2024
Authors
Simões, I; Baltazar, AR; Sousa, A; dos Santos, FN;
Publication
Proceedings of the 21st International Conference on Informatics in Control, Automation and Robotics, ICINCO 2024, Porto, Portugal, November 18-20, 2024, Volume 2.
Abstract
Over recent decades, precision agriculture has revolutionized farming by optimizing crop yields and reducing resource use through targeted applications.
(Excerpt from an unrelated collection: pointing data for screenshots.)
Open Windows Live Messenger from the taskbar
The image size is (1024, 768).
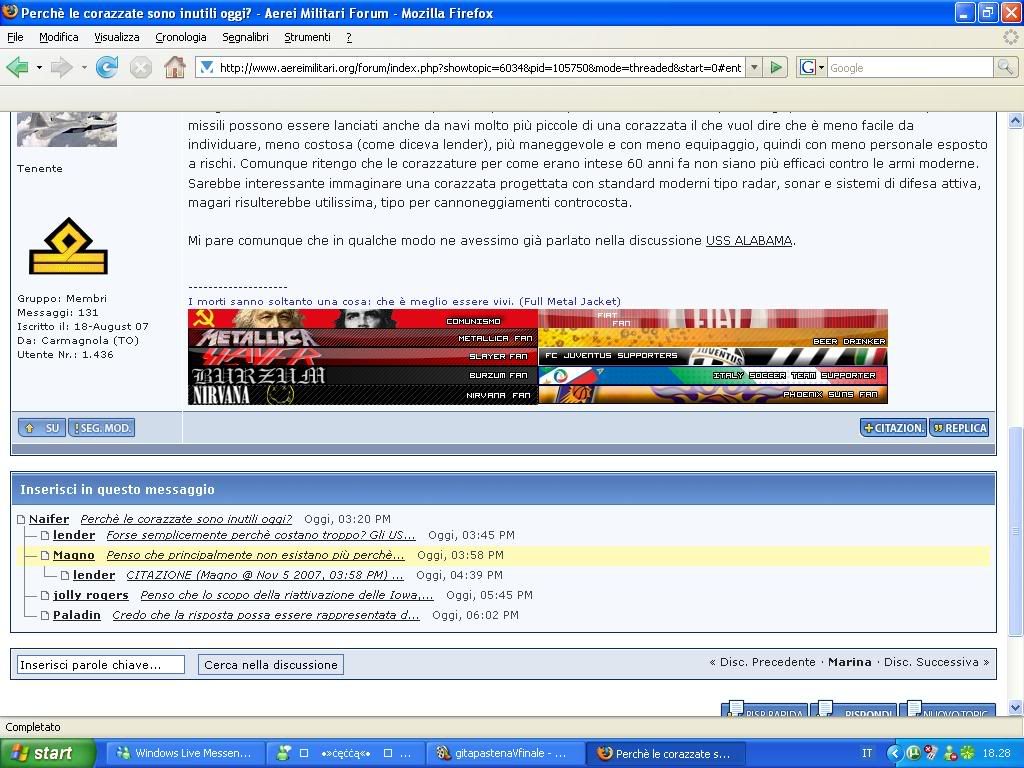coord(186,754)
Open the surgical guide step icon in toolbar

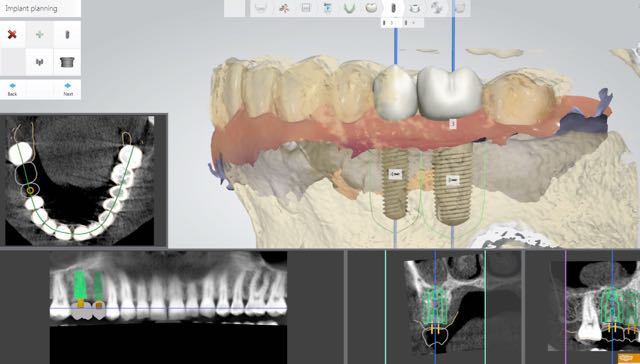(x=415, y=8)
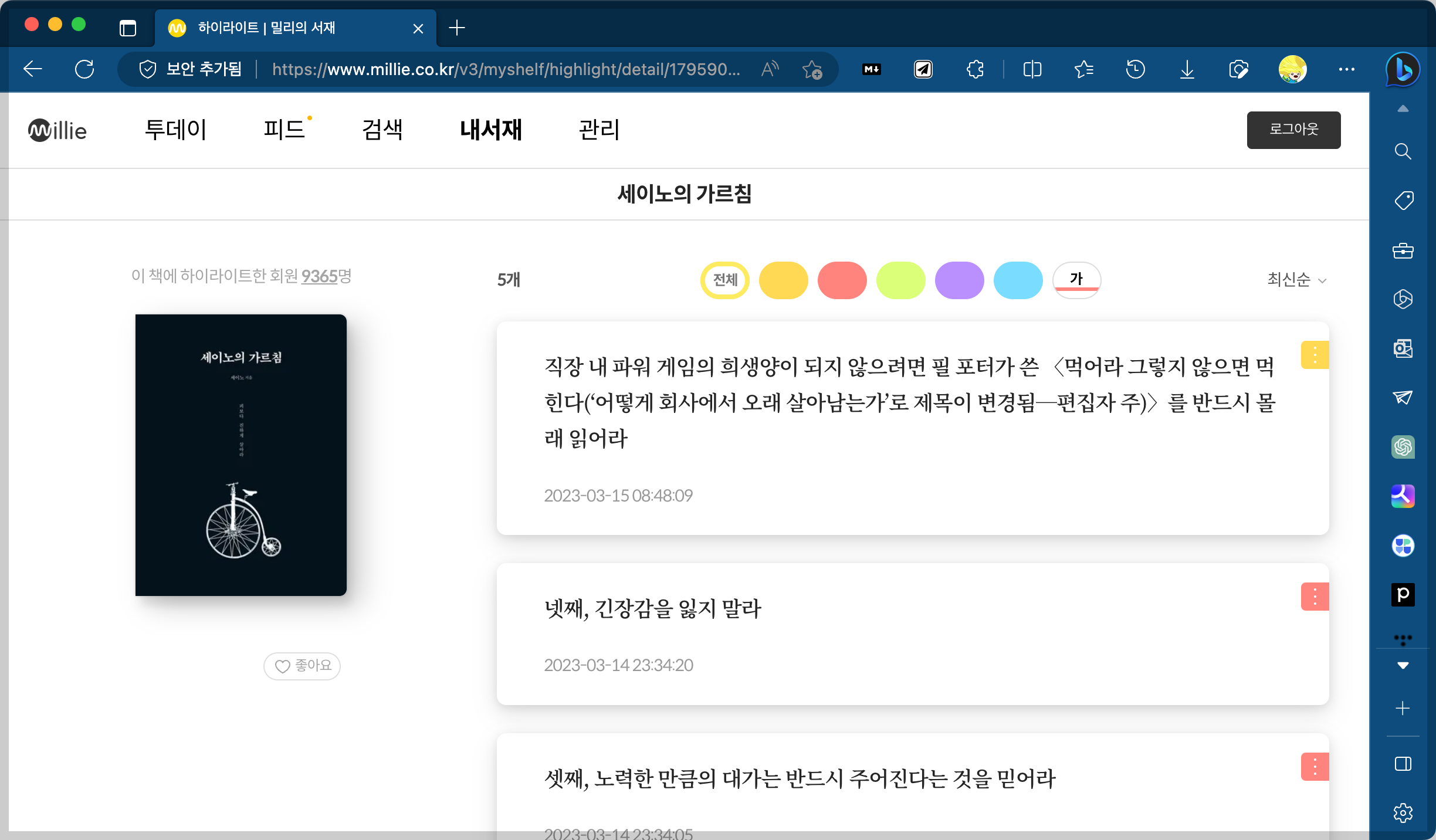1436x840 pixels.
Task: Open the Bing Copilot sidebar icon
Action: (x=1403, y=70)
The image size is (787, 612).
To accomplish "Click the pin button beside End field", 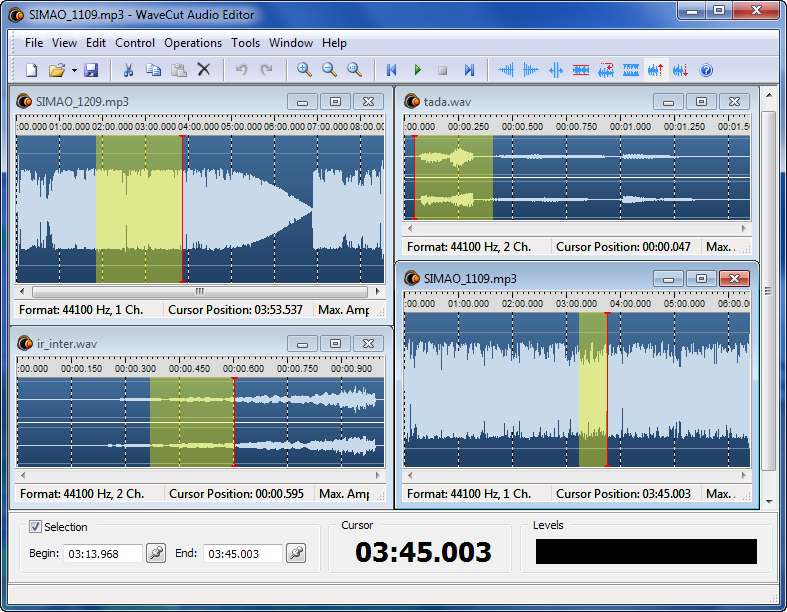I will (295, 553).
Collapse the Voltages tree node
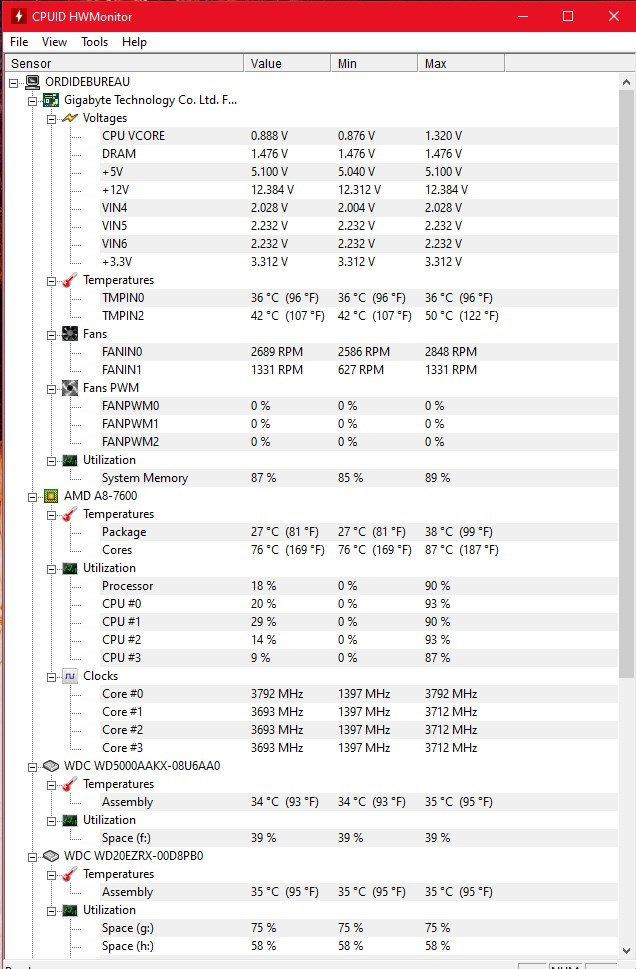 51,118
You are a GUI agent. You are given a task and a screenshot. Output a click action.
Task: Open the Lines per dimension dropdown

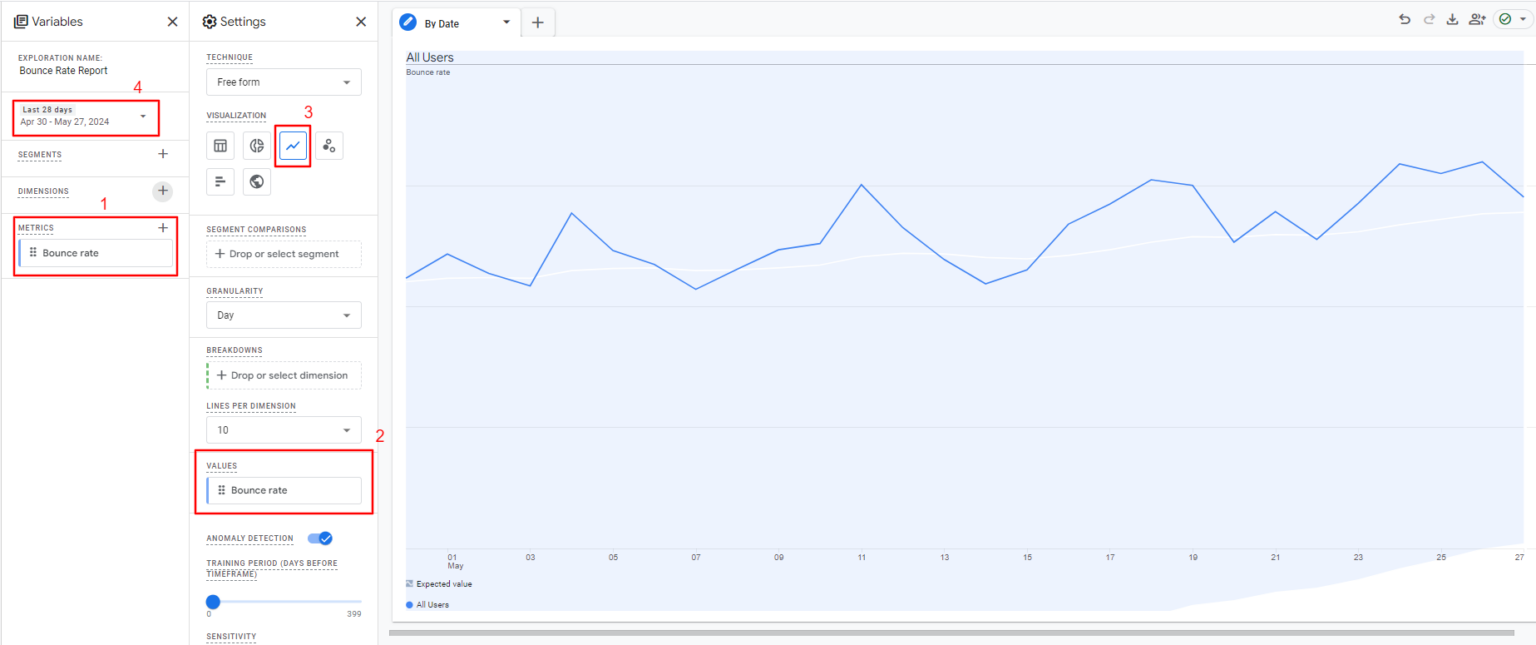pyautogui.click(x=283, y=429)
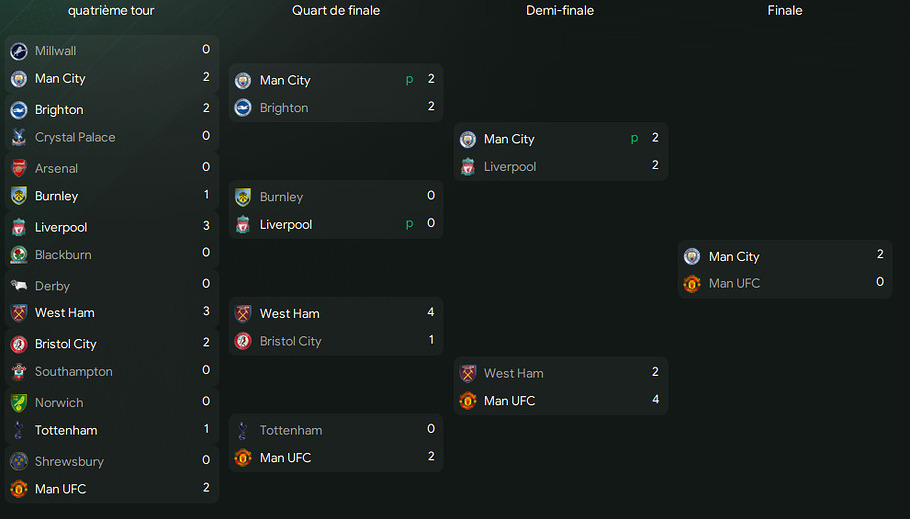This screenshot has height=519, width=910.
Task: Click Man UFC semi-final score of 4
Action: click(655, 400)
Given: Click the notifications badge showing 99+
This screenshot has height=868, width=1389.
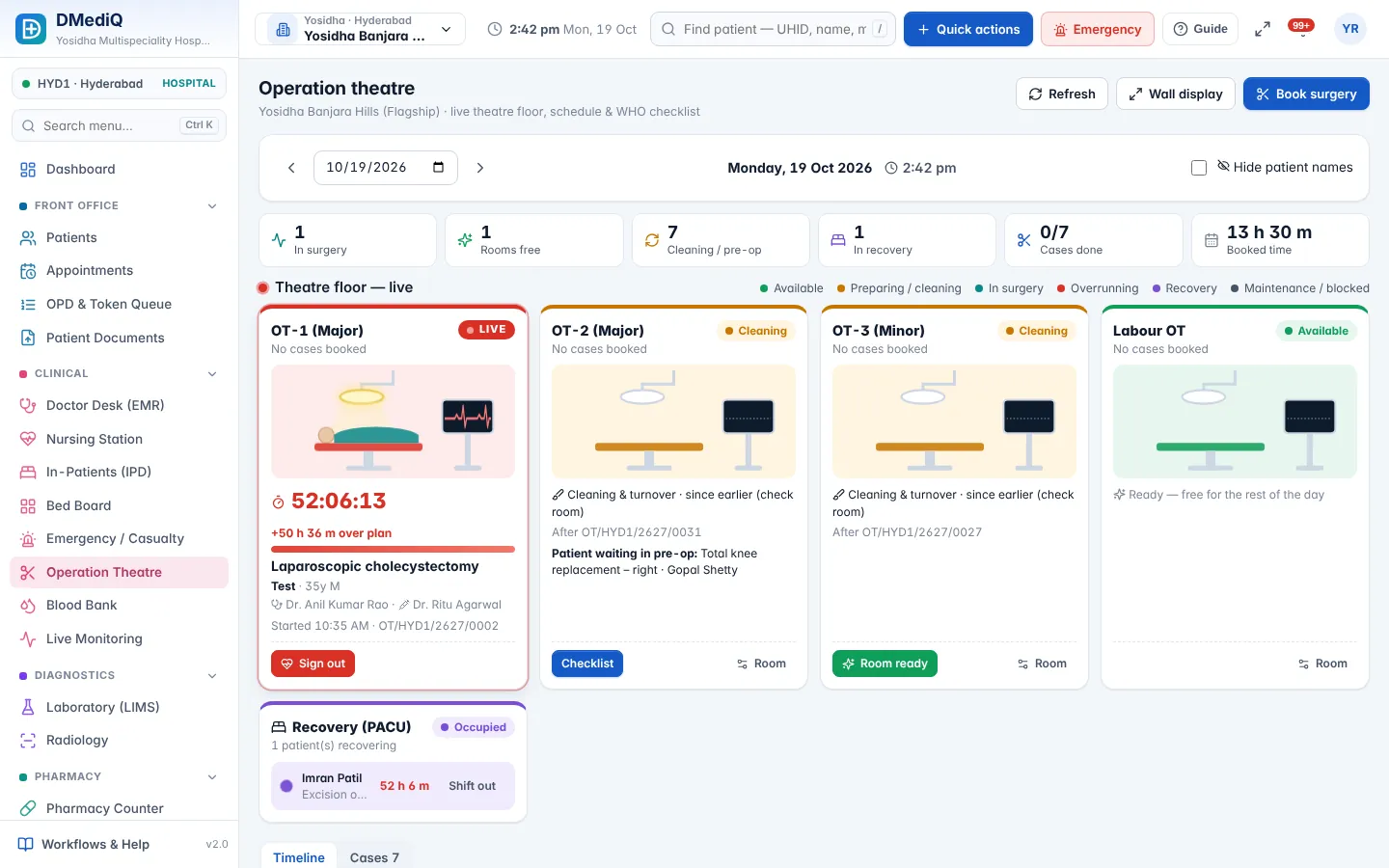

Existing portable spray quality assessors lack precision, especially in detecting overlapping droplets on water-sensitive paper. This proposal aims to develop a smartphone application that uses the integrated camera to assess spray quality. Two approaches were implemented for segmentation and evaluation of both the water-sensitive paper and the individual droplets: classical computer vision techniques and a pre-trained YOLOv8 deep learning model. Due to the labor-intensive nature of annotating real datasets, a synthetic dataset was created for model training through sim-to-real transfer. Results show YOLOv8 achieves commendable metrics and efficient processing times but struggles with low image resolution and small droplet sizes, scoring an average Intersection over Union of 97.76% for water-sensitive spray segmentation and 60.77% for droplet segmentation. Classical computer vision techniques demonstrate high precision but lower recall with a precision of 36.64% for water-sensitive paper and 90.85% for droplets. This study highlights the potential of advanced computer vision and deep learning in enhancing spray quality assessors, emphasizing the need for ongoing refinement to improve precision agriculture tools. © 2024 by SCITEPRESS-Science and Technology Publications, Lda.
2025
Authors
Simoes, I; Sousa, AJ; Baltazar, A; Santos, F;
Publication
AGRICULTURE-BASEL
Abstract
Precision agriculture seeks to optimize crop yields while minimizing resource use. A key challenge is achieving uniform pesticide spraying to prevent crop damage and environmental contamination. Water-sensitive paper (WSP) is a common tool used for assessing spray quality, as it visually registers droplet impacts through color change. This work introduces a smartphone-based solution for capturing WSP images within vegetation, offering a tool for farmers to assess spray quality in real-world conditions. To achieve this, two approaches were explored: classical computer vision techniques and machine learning (ML) models (YOLOv8, Mask-RCNN, and Cellpose). Addressing the challenges of limited real-world data and the complexity of manual annotation, a programmatically generated synthetic dataset was employed to enable sim-to-real transfer learning. For the task of WSP segmentation within vegetation, YOLOv8 achieved an average Intersection over Union of 97.76%. In the droplet detection task, which involves identifying individual droplets on WSP, Cellpose achieved the highest precision of 96.18%, in the presence of overlapping droplets. While classical computer vision techniques provided a reliable baseline, they struggled with complex cases. Additionally, ML models, particularly Cellpose, demonstrated accurate droplet detection even without fine-tuning.